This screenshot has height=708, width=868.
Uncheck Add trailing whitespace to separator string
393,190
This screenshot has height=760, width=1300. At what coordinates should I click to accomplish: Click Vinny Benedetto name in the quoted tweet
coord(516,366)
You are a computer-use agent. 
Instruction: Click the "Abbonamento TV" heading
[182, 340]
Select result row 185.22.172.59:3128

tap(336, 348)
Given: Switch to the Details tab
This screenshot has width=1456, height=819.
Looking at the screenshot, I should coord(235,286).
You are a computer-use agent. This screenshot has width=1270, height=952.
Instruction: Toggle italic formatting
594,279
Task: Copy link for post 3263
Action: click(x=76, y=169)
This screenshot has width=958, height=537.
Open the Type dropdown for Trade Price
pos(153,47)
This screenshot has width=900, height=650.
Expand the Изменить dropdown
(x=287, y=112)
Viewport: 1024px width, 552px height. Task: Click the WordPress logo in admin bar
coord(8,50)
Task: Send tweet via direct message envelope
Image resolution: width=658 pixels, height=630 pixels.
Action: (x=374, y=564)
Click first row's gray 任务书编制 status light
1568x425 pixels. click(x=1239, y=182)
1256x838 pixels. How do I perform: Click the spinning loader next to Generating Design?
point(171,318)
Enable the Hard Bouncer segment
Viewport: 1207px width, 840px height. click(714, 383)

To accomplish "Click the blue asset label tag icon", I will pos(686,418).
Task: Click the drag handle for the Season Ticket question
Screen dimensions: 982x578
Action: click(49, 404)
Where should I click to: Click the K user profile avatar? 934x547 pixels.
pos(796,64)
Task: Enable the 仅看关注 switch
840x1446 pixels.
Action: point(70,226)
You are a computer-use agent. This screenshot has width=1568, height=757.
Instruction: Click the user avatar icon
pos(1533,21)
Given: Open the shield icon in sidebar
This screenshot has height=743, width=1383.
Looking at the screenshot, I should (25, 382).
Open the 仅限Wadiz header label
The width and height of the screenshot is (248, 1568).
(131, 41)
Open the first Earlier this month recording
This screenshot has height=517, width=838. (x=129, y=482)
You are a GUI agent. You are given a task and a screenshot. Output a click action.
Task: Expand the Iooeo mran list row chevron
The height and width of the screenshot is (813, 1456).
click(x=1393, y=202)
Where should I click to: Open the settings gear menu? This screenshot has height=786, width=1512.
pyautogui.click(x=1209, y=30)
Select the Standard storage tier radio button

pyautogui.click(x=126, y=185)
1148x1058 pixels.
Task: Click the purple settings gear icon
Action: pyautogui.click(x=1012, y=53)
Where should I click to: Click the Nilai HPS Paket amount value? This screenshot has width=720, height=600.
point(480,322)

== Prompt ==
Starting with the line that contains "The height and", copy each line through the end of the data exactly, and leave out all earlier lines.

== Solved problem ==
The height and width of the screenshot is (813, 1456).
click(x=1393, y=202)
Where should I click to: Open the settings gear menu? This screenshot has height=786, width=1512.
pyautogui.click(x=1209, y=30)
Select the Standard storage tier radio button

pyautogui.click(x=126, y=185)
1148x1058 pixels.
Task: Click the purple settings gear icon
Action: pyautogui.click(x=1012, y=53)
Where should I click to: Click the Nilai HPS Paket amount value? This screenshot has width=720, height=600.
point(480,322)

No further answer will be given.